Oh Wait: MIT Already Made All Its Research Open; So Why Was It So Against Aaron Swartz?
from the horrifying dept
The Faculty of the Massachusetts Institute of Technology is committed to disseminating the fruits of its research and scholarship as widely as possible. In keeping with that commitment, the Faculty adopts the following policy: Each Faculty member grants to the Massachusetts Institute of Technology nonexclusive permission to make available his or her scholarly articles and to exercise the copyright in those articles for the purpose of open dissemination. In legal terms, each Faculty member grants to MIT a nonexclusive, irrevocable, paid-up, worldwide license to exercise any and all rights under copyright relating to each of his or her scholarly articles, in any medium, provided that the articles are not sold for a profit, and to authorize others to do the same. The policy will apply to all scholarly articles written while the person is a member of the Faculty except for any articles completed before the adoption of this policy and any articles for which the Faculty member entered into an incompatible licensing or assignment agreement before the adoption of this policy.This is a good policy, and one you would hope that other universities would adopt as well.

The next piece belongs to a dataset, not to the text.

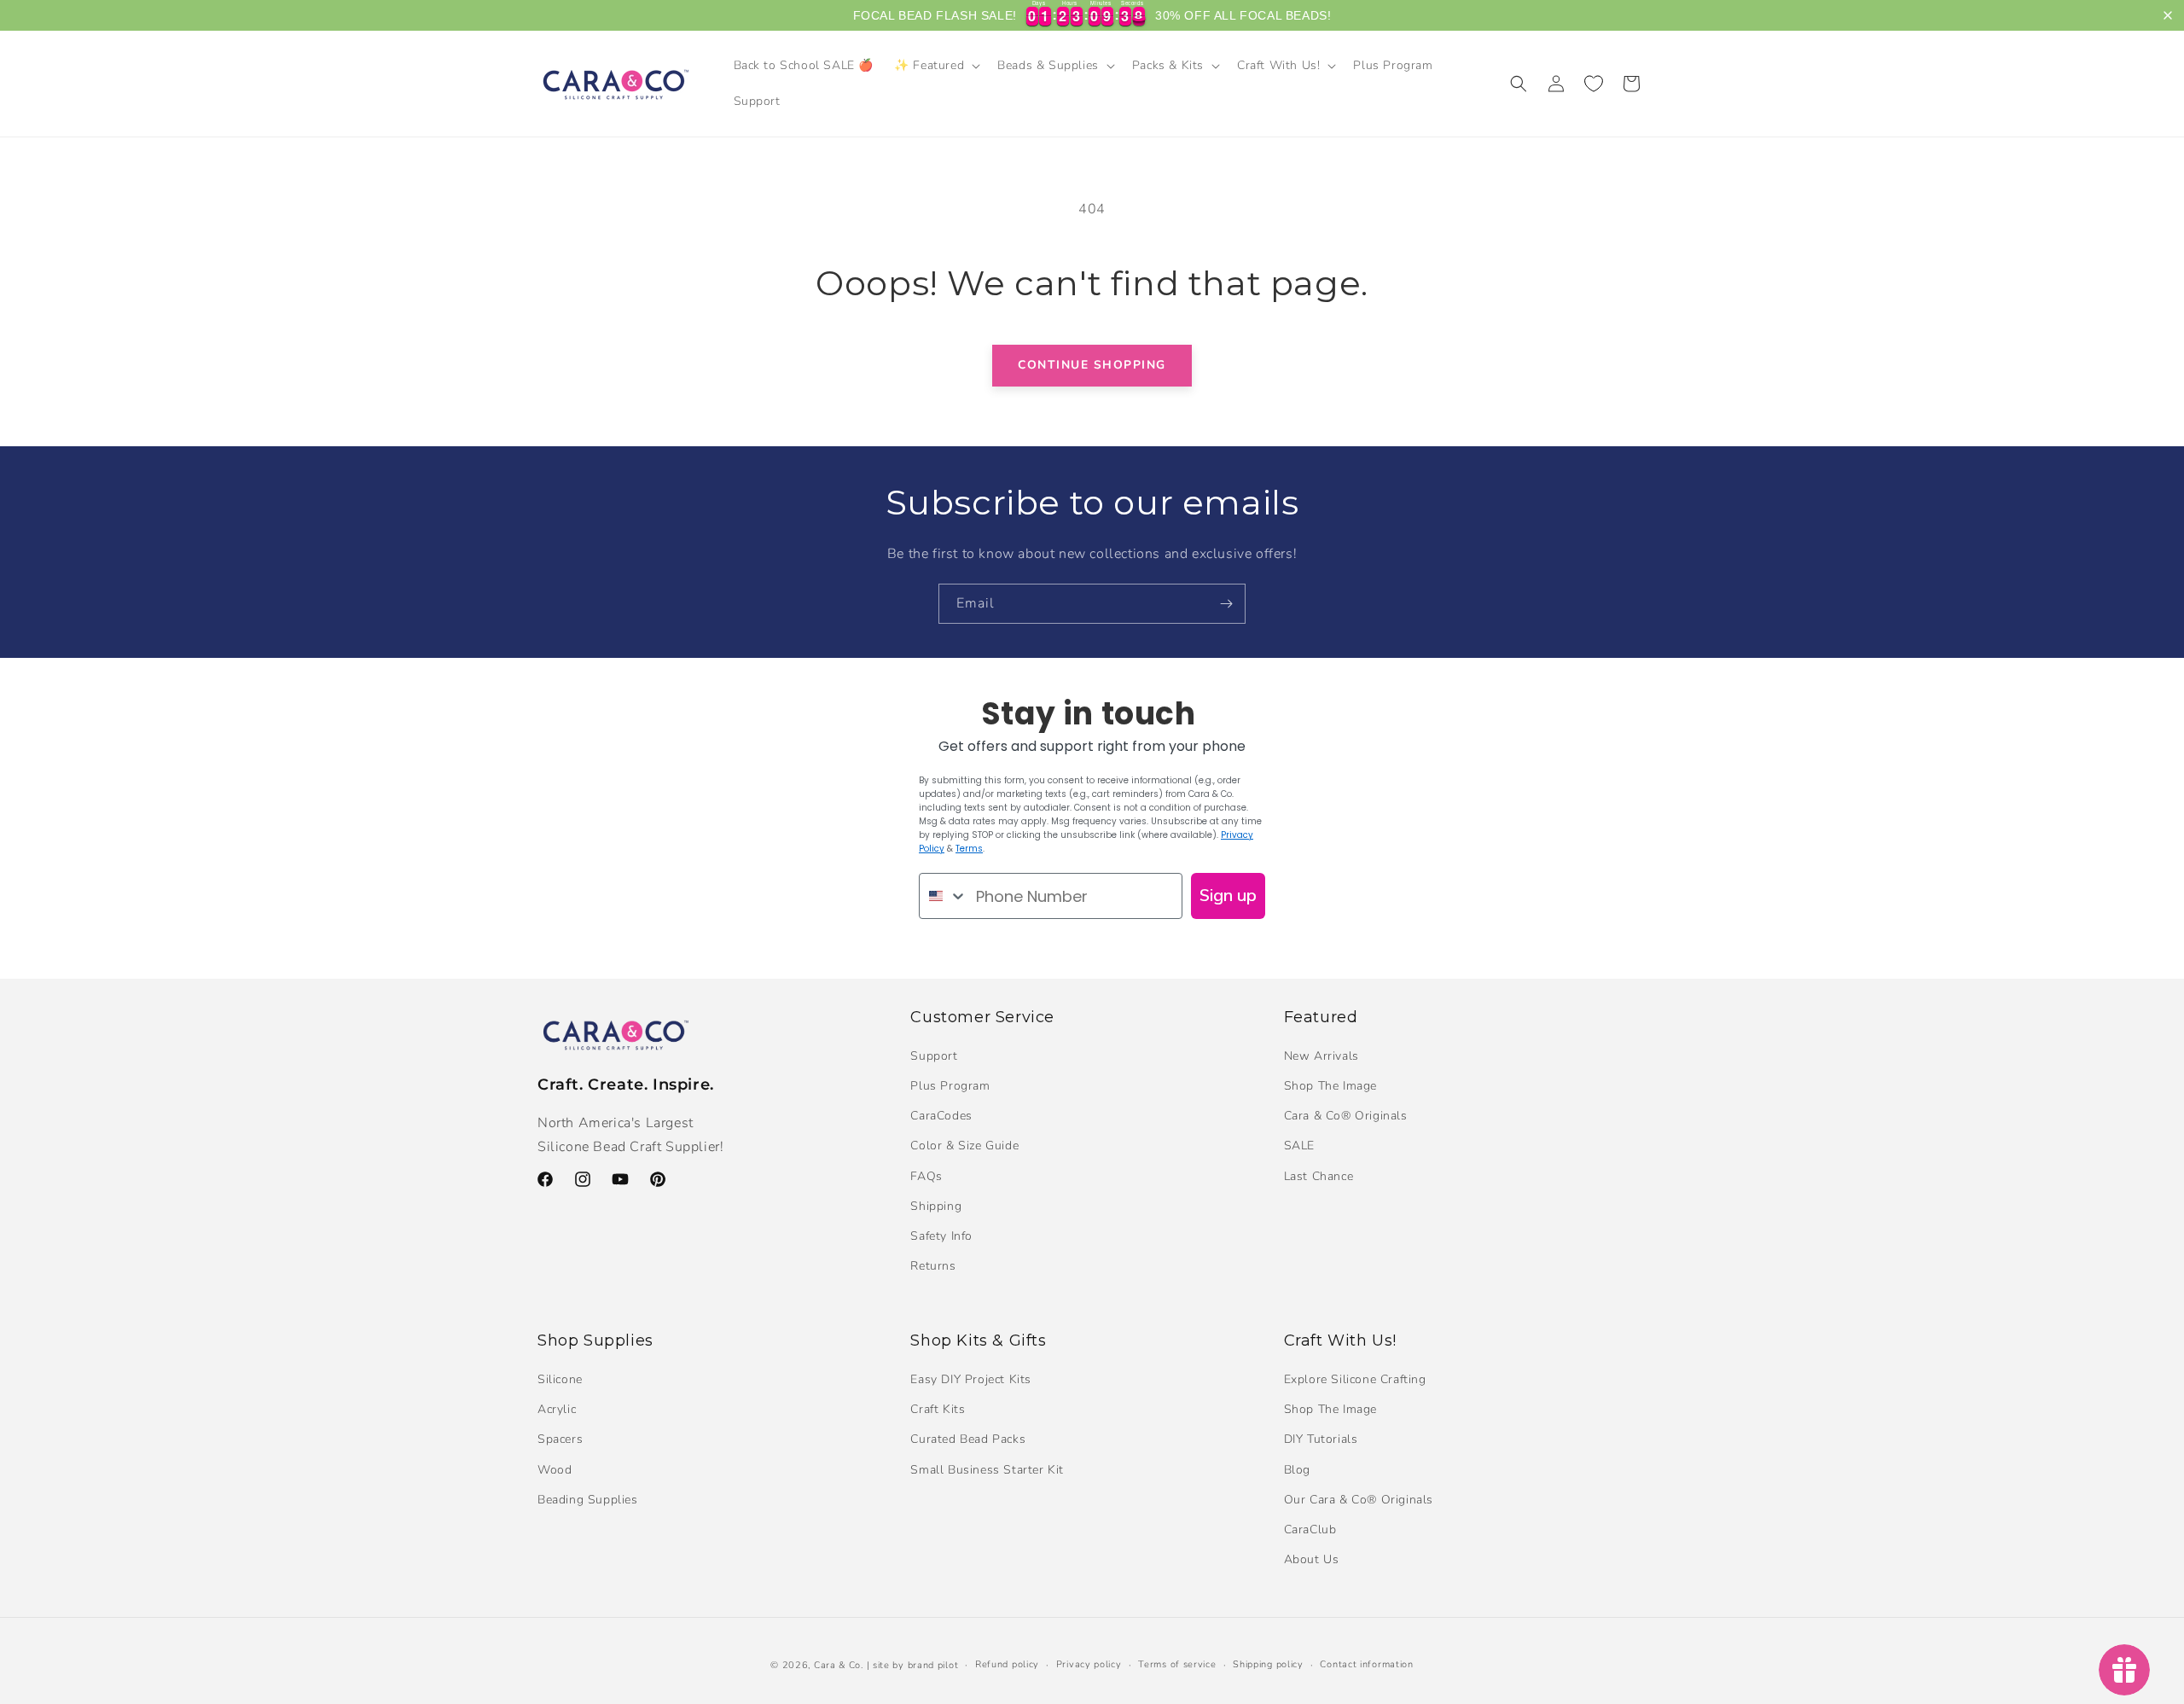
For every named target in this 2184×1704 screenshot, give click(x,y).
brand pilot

But, in light of the situation with Aaron Swartz, it just makes it that much more baffling why MIT helped push the case forward and, despite repeated requests to do so, failed to join JSTOR in asking the feds to drop the case. Here is MIT, a school that has widely embraced both the hacker culture and the widespread and free dissemination of academic research, and it helped push forward and supported a massively over-aggressive campaign by the Justice Department against Aaron for embracing the same principles the school itself publicly supports. It's incredible, baffling... and disappointing.